→ Your task
Exclude the pictures from your copy, and reproduce each entry below verbatim.

========================================================================

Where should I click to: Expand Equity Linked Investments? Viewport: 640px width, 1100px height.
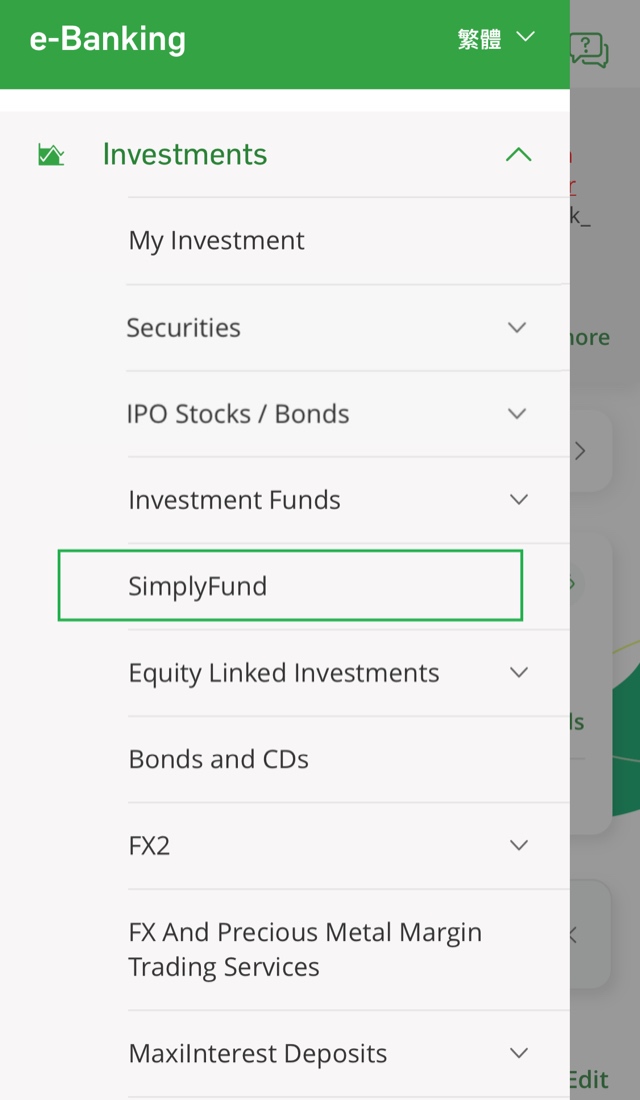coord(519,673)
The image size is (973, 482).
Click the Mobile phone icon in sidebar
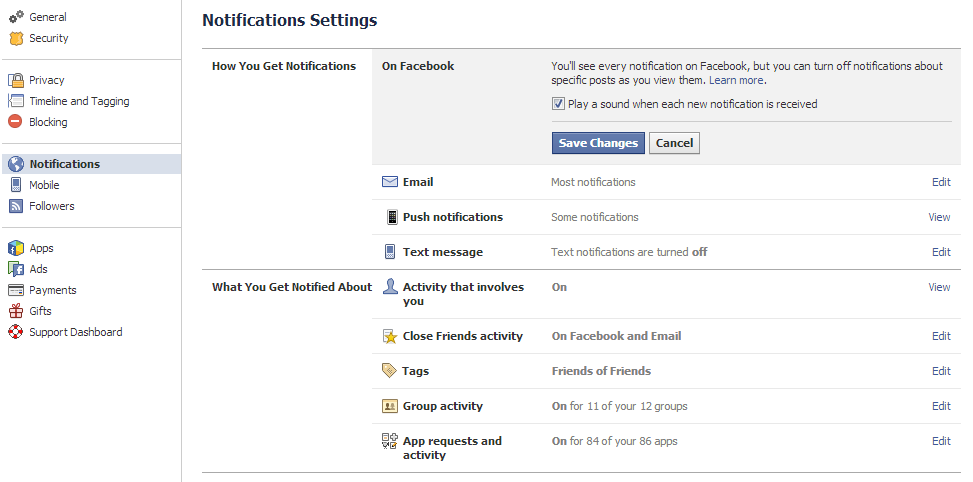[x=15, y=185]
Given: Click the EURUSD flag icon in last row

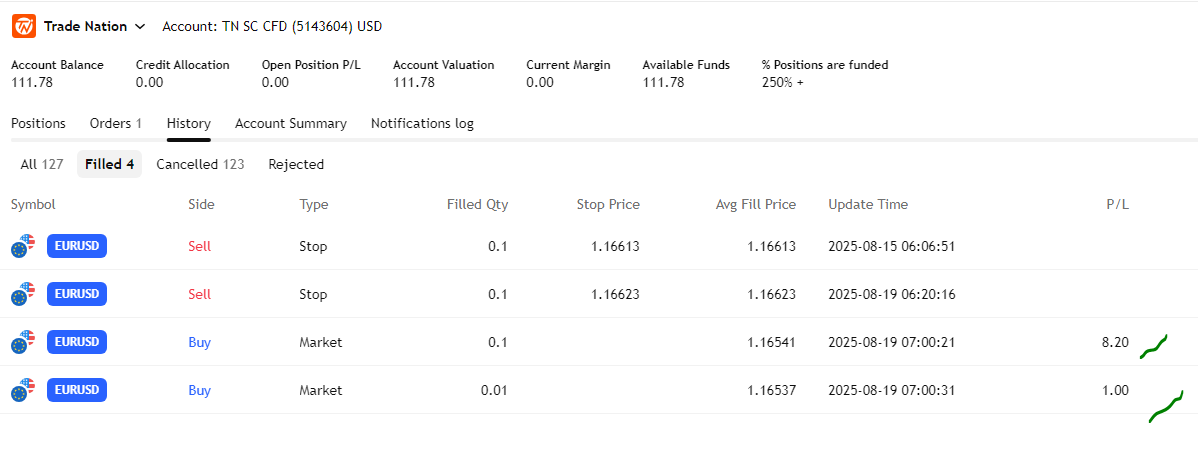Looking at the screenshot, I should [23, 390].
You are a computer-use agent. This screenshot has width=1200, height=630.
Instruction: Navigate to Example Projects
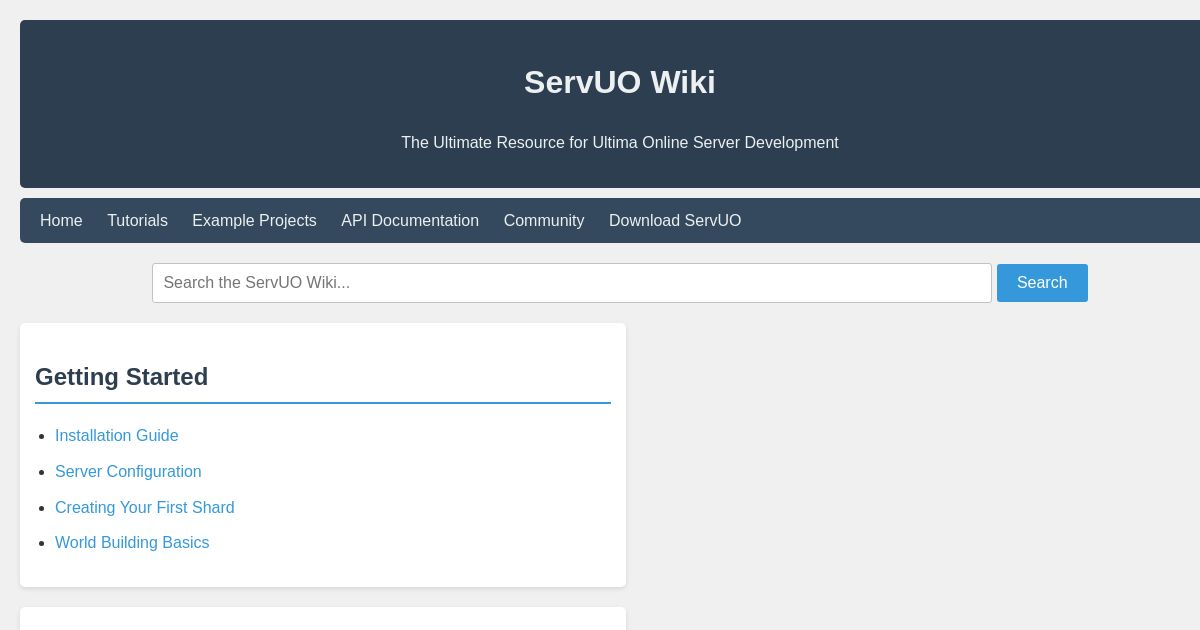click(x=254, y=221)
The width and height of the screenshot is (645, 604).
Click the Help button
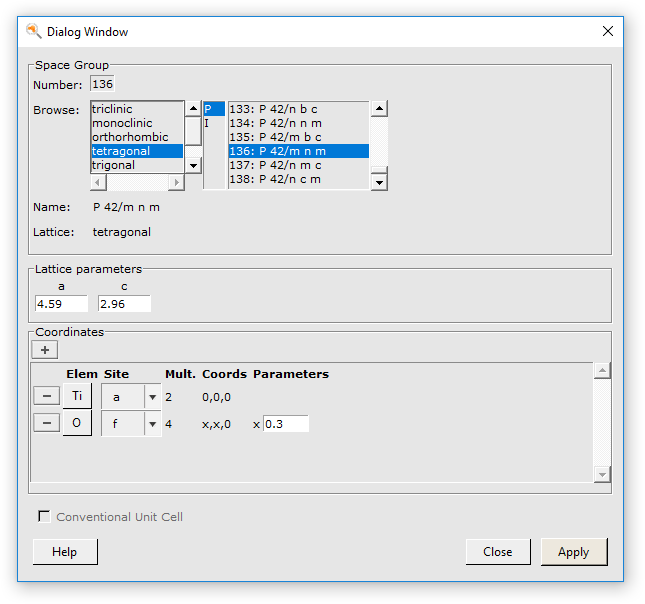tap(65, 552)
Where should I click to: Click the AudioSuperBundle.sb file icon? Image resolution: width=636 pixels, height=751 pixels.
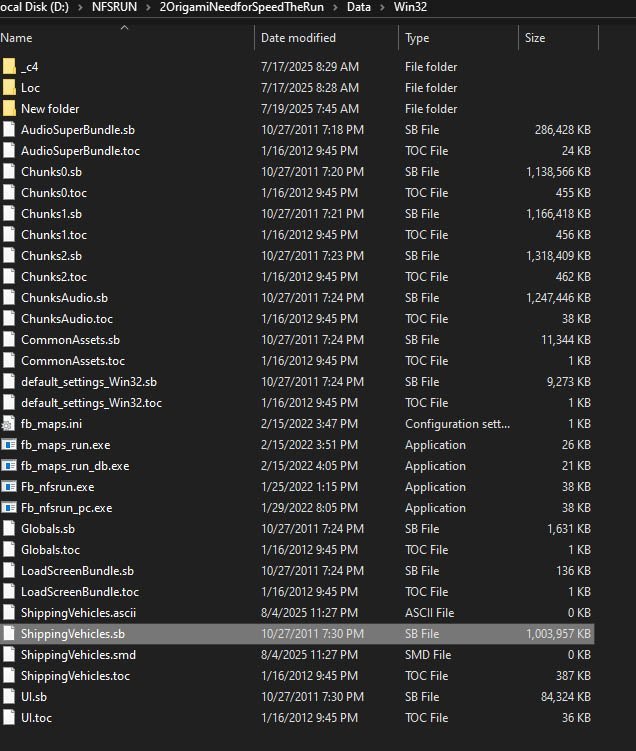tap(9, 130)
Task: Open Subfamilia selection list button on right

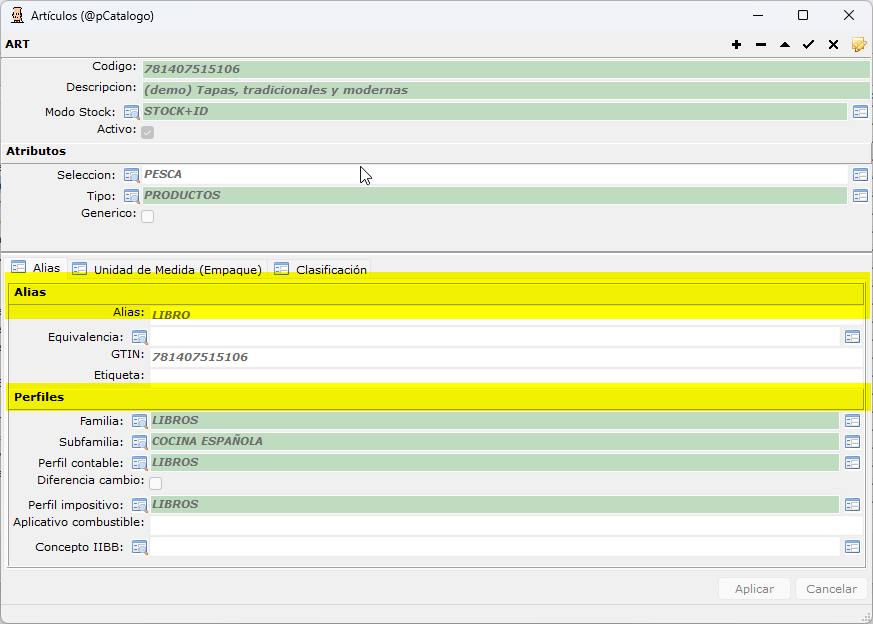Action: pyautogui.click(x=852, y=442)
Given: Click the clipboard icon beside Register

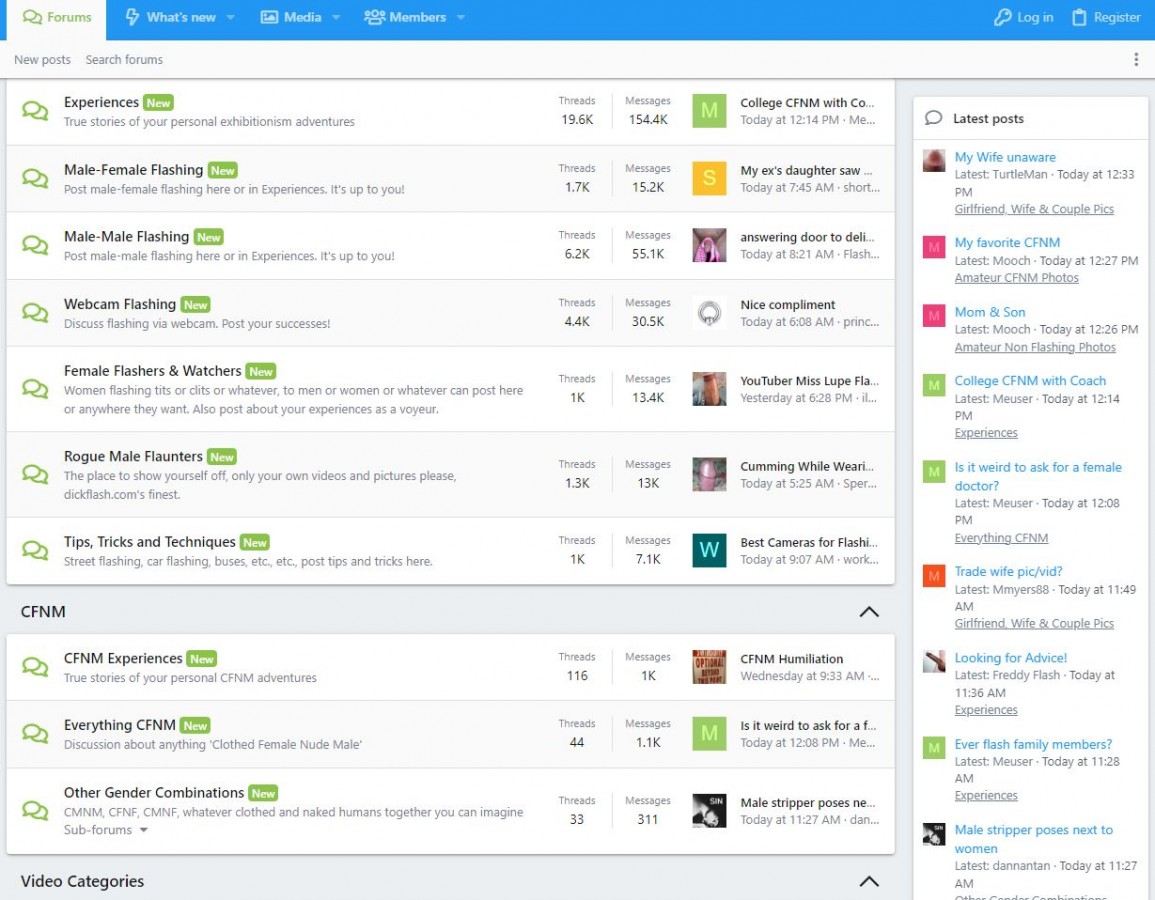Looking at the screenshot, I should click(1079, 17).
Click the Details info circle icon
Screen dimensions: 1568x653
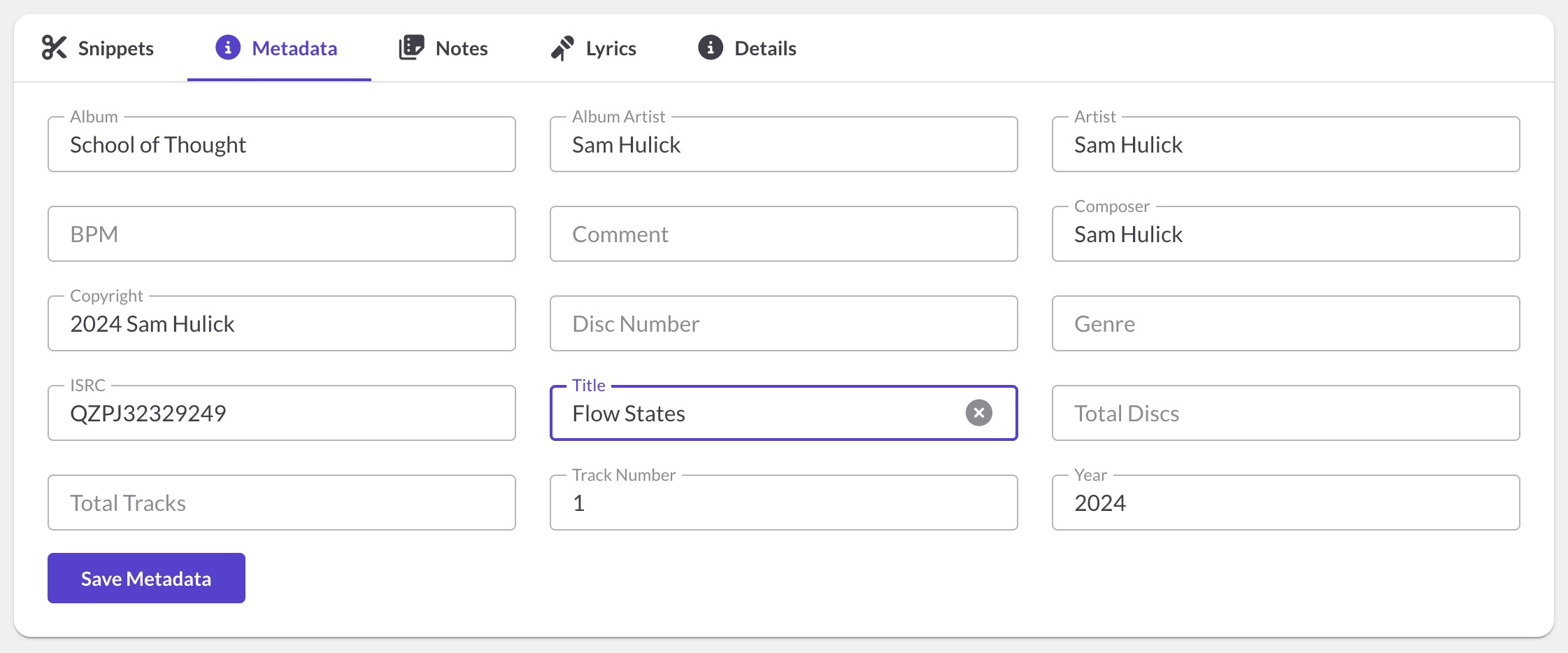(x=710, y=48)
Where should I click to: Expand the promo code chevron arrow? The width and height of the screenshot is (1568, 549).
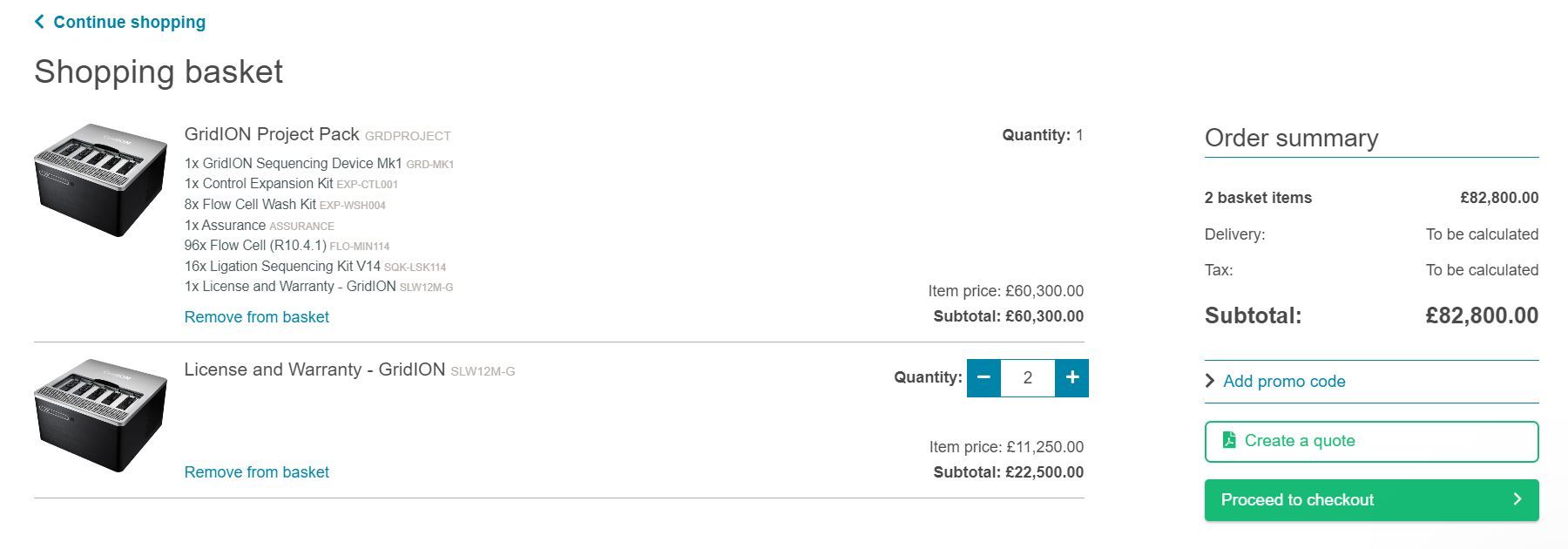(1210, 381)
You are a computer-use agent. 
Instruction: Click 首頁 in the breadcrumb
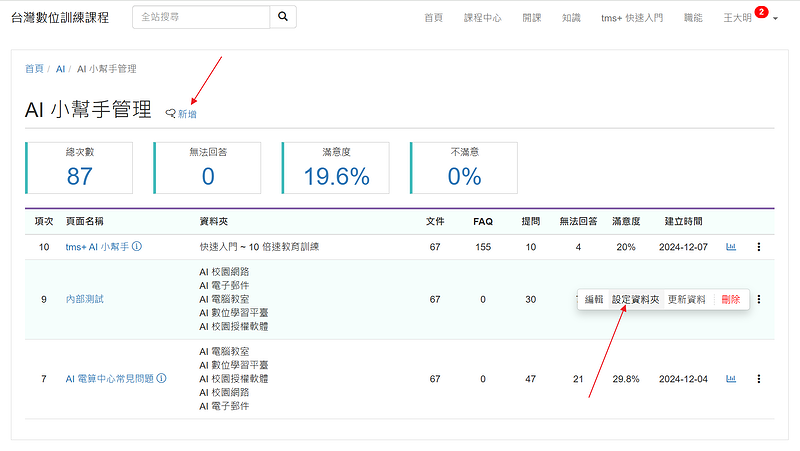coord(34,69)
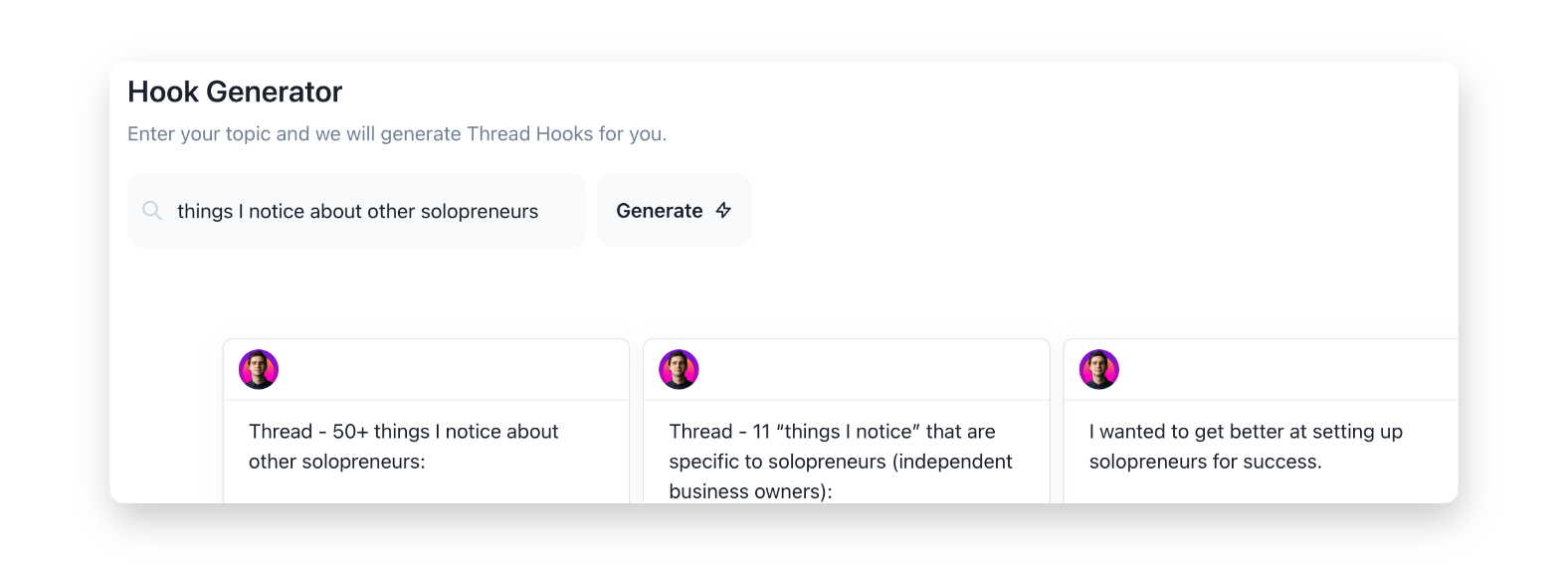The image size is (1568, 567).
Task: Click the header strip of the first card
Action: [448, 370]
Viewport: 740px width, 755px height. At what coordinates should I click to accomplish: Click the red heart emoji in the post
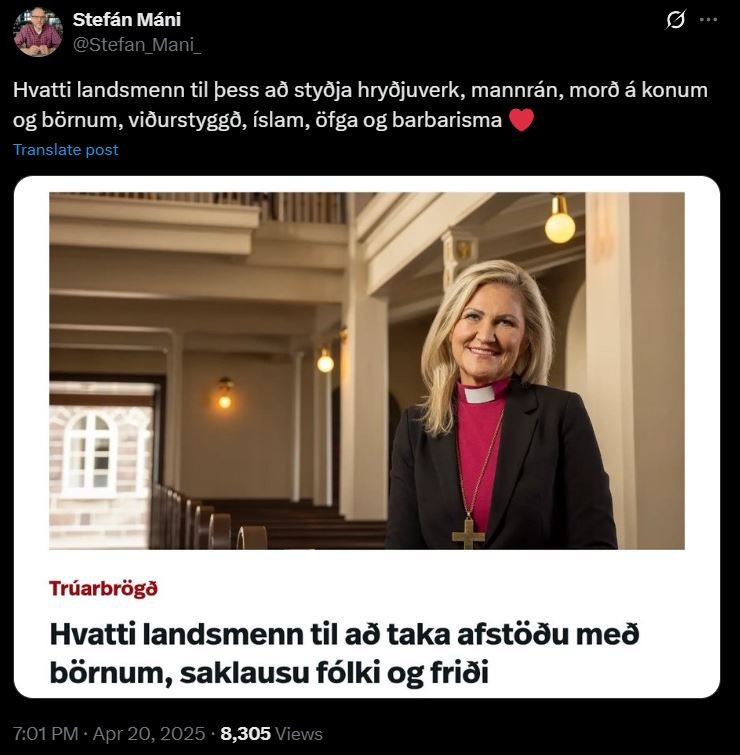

========================================================================

→ Exercise solution
Where should I click to: Expand Equity Linked Investments? Viewport: 640px width, 1100px height.
coord(519,673)
The image size is (973, 482).
Click the Mobile phone icon in sidebar
[x=15, y=185]
Given: Click the EURUSD flag icon in last row

Looking at the screenshot, I should [23, 390].
You are a computer-use agent. This screenshot has width=1200, height=630.
Instruction: Navigate to Example Projects
click(x=254, y=221)
The width and height of the screenshot is (645, 604).
Click the Help button
tap(65, 552)
Where should I click to: Click the AudioSuperBundle.sb file icon? Image resolution: width=636 pixels, height=751 pixels.
tap(9, 130)
Task: Open Subfamilia selection list button on right

Action: pyautogui.click(x=852, y=442)
Given: Click the clipboard icon beside Register

Looking at the screenshot, I should click(1079, 17).
Click the Details info circle icon
Screen dimensions: 1568x653
(x=710, y=48)
Where should I click to: Expand the promo code chevron arrow? The width and height of the screenshot is (1568, 549).
(1210, 381)
You are a computer-use agent. 
Instruction: Click 首頁 in the breadcrumb
coord(34,69)
The image size is (1568, 567).
Task: Click the header strip of the first card
Action: [448, 370]
Viewport: 740px width, 755px height. At what coordinates should I click to accomplish: Click the red heart emoji in the post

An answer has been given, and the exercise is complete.